#### Task to complete:
Nothing past the line containing "Antiparassitari gatti (21, 1851)" belongs in the output. Copy exactly every line of the data below from the first up to and including it.

Saved data entries:
-.-.-

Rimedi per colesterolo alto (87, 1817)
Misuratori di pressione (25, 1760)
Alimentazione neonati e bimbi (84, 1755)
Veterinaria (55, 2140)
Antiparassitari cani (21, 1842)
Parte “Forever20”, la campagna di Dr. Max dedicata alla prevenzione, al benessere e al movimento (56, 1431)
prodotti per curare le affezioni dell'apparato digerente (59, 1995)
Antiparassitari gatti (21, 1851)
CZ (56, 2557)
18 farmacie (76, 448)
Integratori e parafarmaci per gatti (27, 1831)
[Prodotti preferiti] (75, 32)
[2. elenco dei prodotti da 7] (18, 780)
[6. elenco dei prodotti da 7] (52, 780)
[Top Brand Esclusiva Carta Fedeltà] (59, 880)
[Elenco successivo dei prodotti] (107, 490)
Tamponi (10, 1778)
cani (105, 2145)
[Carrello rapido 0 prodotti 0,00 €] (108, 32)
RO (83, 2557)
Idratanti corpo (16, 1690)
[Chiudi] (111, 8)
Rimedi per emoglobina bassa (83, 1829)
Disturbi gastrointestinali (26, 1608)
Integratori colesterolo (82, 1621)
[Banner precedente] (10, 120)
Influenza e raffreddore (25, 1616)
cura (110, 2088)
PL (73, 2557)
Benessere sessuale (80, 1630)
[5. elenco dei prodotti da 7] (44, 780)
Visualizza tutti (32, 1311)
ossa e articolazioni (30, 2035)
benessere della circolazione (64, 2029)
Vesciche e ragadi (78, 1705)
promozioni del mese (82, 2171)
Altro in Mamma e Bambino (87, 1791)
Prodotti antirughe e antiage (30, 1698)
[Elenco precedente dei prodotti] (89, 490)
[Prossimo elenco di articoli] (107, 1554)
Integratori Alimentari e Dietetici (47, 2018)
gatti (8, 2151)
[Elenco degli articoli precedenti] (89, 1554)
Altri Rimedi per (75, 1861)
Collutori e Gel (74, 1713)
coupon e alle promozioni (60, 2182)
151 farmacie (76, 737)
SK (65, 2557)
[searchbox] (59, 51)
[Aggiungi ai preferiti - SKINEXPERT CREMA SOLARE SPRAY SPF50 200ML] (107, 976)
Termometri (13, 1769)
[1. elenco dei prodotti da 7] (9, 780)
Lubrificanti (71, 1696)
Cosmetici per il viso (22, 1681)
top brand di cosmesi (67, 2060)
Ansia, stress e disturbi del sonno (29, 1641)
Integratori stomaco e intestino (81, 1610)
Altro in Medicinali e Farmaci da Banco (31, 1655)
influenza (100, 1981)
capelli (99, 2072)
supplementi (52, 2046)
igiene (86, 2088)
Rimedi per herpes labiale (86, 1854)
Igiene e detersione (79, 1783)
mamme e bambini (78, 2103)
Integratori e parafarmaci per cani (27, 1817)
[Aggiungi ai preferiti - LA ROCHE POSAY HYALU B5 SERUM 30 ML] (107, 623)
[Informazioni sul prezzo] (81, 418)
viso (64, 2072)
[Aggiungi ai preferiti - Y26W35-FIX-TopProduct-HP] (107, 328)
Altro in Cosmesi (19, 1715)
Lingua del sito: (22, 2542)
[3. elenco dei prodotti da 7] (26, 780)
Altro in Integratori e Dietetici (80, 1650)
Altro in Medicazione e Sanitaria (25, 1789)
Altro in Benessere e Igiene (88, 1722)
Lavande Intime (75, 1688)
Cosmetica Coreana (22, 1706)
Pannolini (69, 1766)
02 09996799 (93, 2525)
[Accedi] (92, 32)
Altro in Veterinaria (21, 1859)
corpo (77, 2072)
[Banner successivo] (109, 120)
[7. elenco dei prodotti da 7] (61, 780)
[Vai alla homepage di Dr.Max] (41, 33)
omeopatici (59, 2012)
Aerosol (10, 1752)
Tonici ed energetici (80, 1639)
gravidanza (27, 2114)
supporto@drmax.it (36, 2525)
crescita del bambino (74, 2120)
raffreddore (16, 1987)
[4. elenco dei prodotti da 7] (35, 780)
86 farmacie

-.-.-

#### Reply:
Rimedi per colesterolo alto (87, 1817)
Misuratori di pressione (25, 1760)
Alimentazione neonati e bimbi (84, 1755)
Veterinaria (55, 2140)
Antiparassitari cani (21, 1842)
Parte “Forever20”, la campagna di Dr. Max dedicata alla prevenzione, al benessere e al movimento (56, 1431)
prodotti per curare le affezioni dell'apparato digerente (59, 1995)
Antiparassitari gatti (21, 1851)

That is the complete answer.